> Source information
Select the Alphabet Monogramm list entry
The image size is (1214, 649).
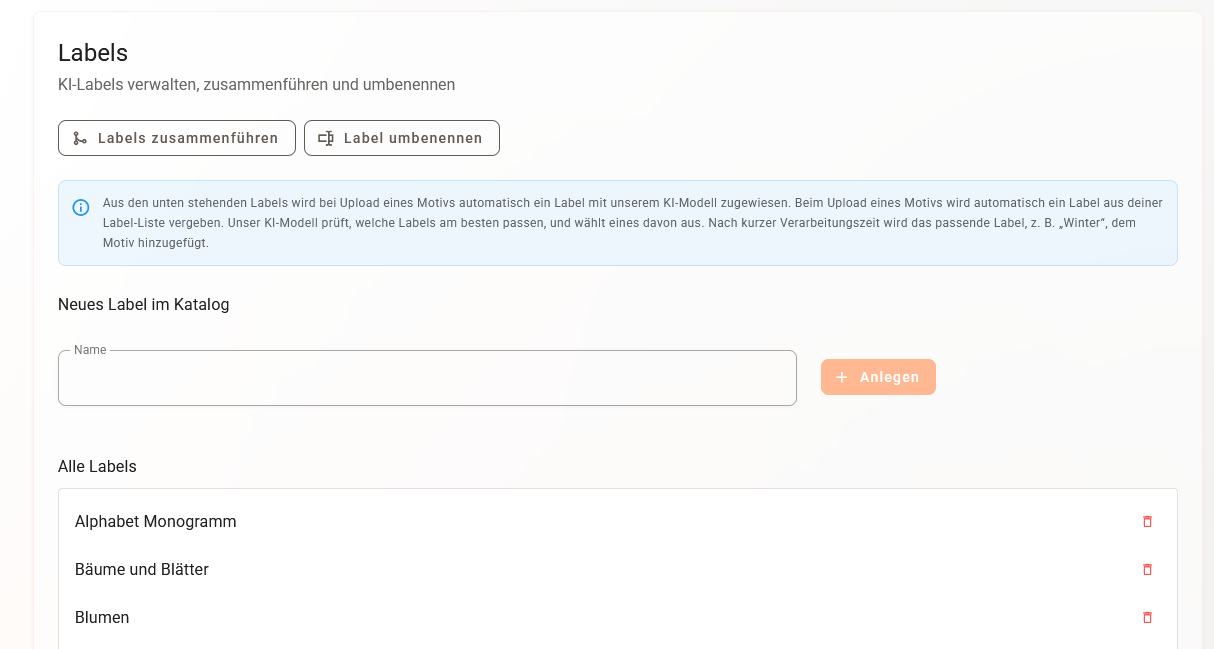click(156, 521)
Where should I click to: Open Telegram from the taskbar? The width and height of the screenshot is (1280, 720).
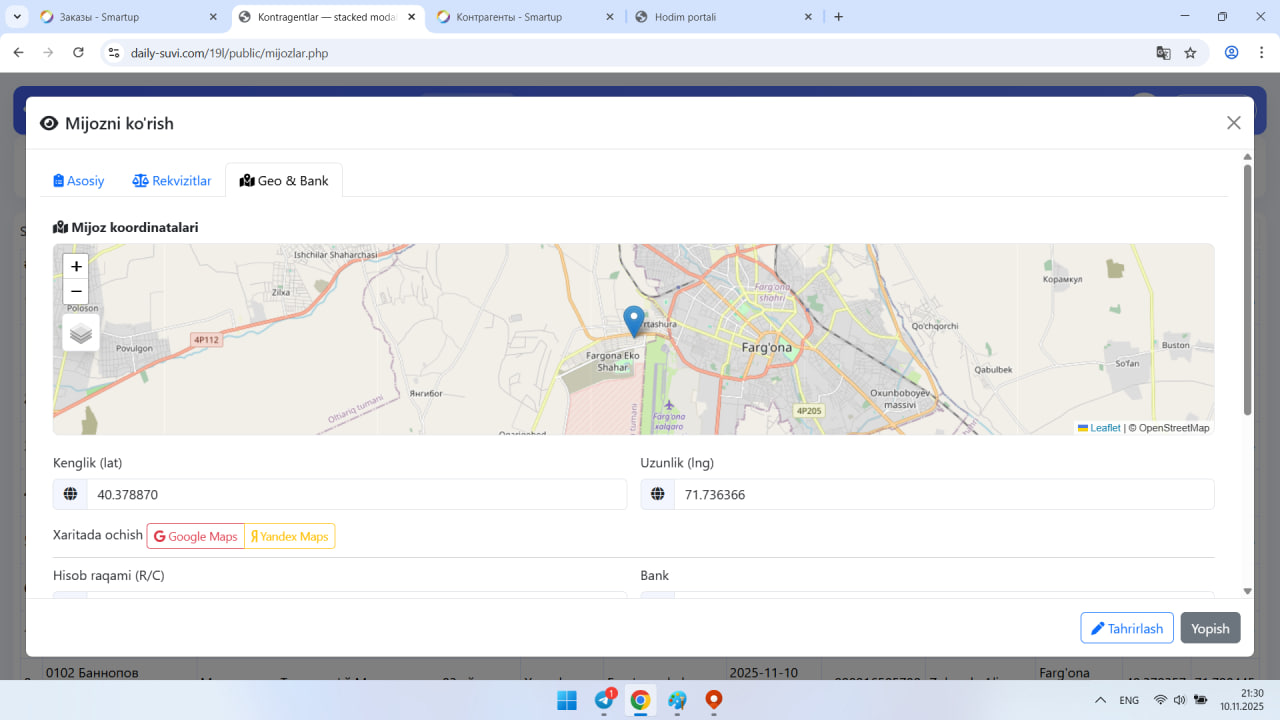(x=604, y=700)
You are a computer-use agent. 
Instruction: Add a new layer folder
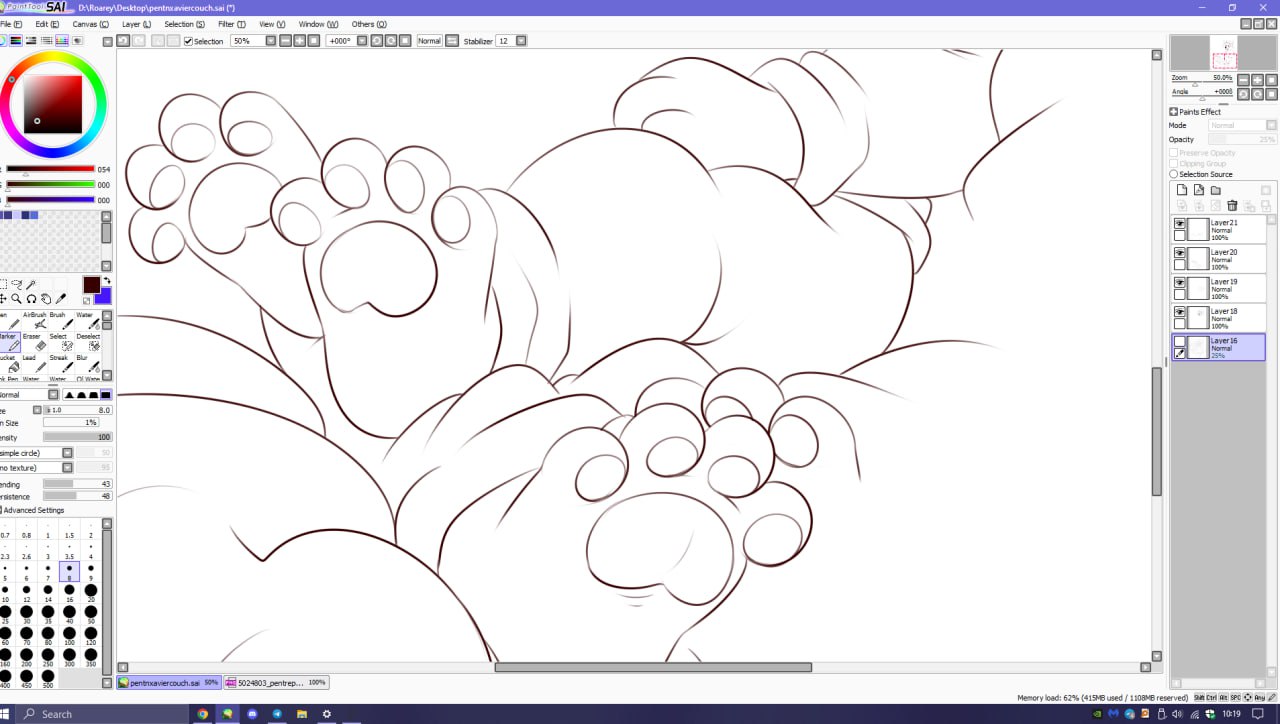1216,190
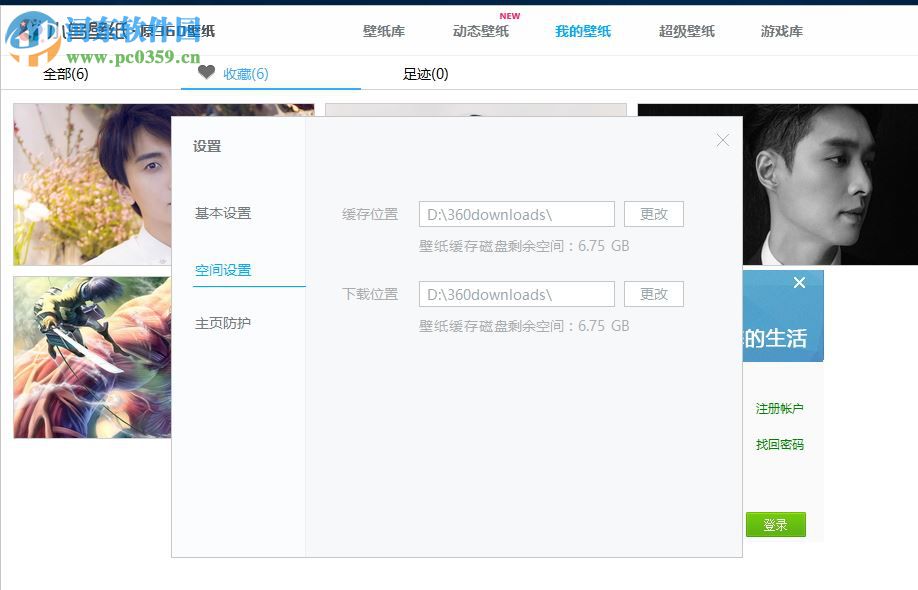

> What needs to be done
What you return should be the exact lines from the one containing "You are a computer-use agent." through the end of the listing above, both included, minus any pictures.

> Finished exercise
You are a computer-use agent. 
Instruction: Add a new layer folder
1216,190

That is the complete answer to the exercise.